## Task requirements
Look through the data below and extract, unchanged, the lines from the one that contains "WordPress (162, 2568)" to the one that contains "مطابخ مودرن (76, 626)", both included.

## Material provided
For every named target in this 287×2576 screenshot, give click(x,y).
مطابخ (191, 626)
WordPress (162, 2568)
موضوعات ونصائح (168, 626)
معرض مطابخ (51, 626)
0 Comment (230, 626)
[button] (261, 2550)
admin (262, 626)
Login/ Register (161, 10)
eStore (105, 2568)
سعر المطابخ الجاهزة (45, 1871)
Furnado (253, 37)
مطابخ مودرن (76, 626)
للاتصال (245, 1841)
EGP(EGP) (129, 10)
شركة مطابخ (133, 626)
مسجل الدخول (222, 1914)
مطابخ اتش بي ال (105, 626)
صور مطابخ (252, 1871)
...
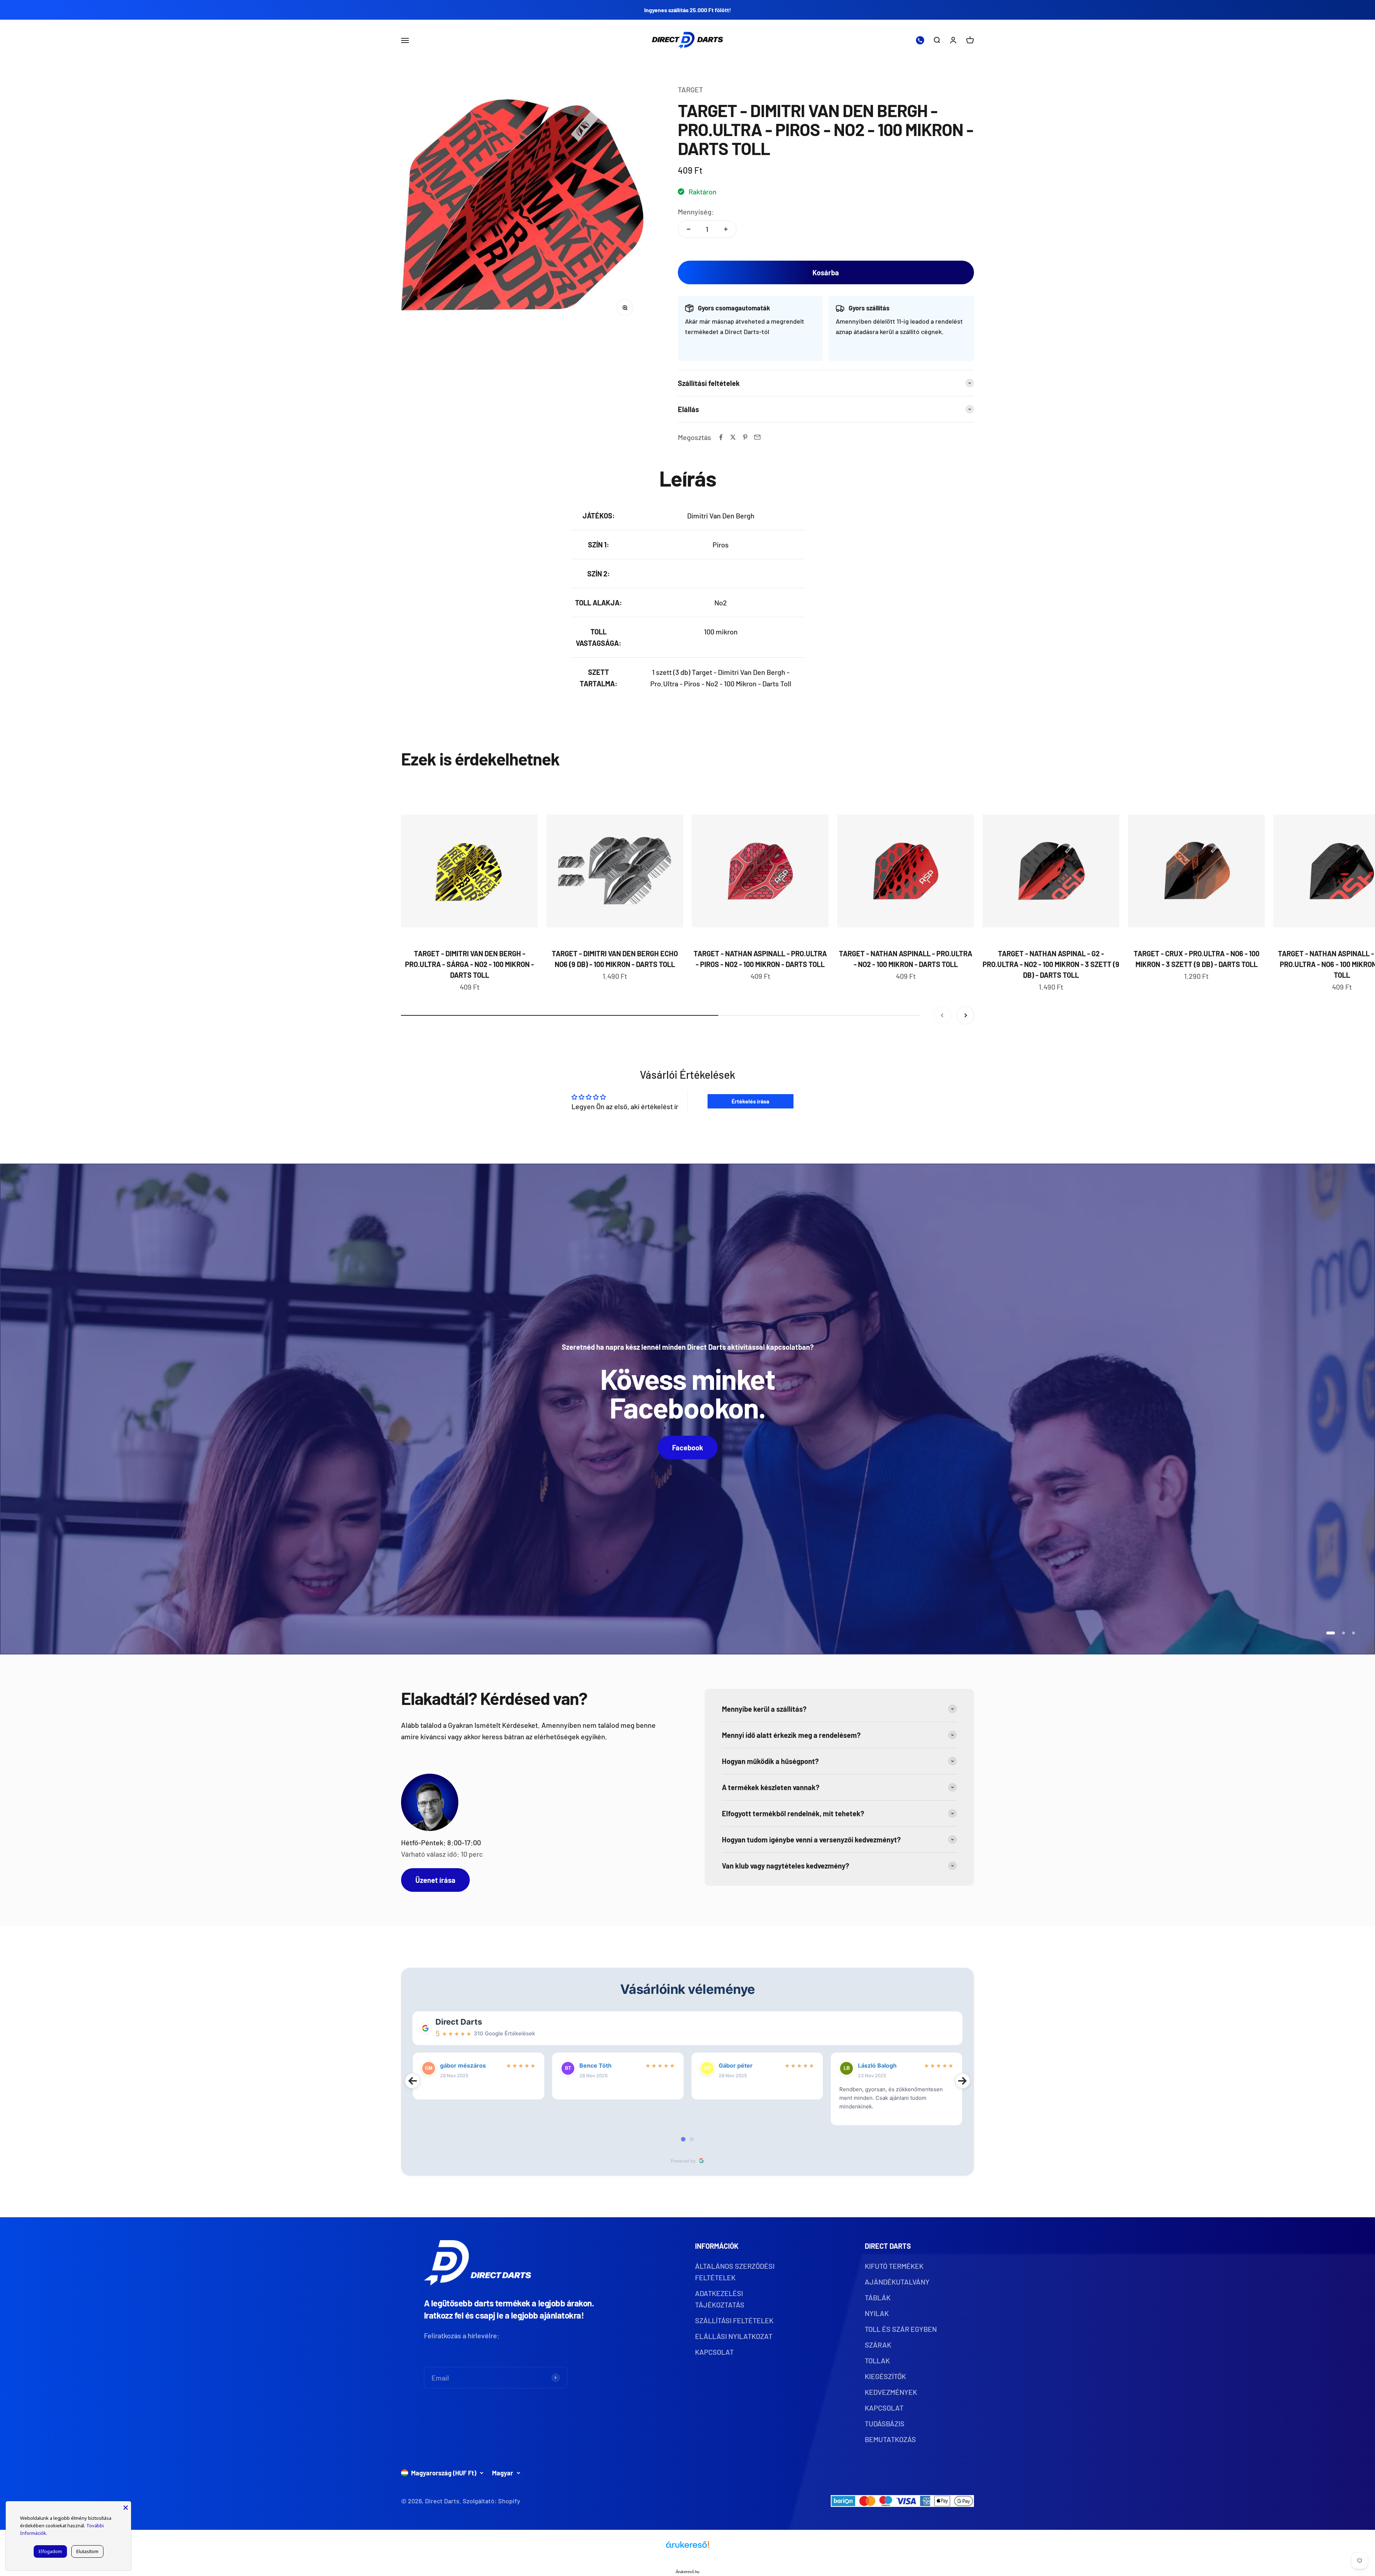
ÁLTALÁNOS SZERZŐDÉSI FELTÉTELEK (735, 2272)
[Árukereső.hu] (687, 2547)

## Task response
WordPress (162, 2568)
موضوعات ونصائح (168, 626)
معرض مطابخ (51, 626)
0 Comment (230, 626)
[button] (261, 2550)
admin (262, 626)
Login/ Register (161, 10)
eStore (105, 2568)
سعر المطابخ الجاهزة (45, 1871)
Furnado (253, 37)
مطابخ مودرن (76, 626)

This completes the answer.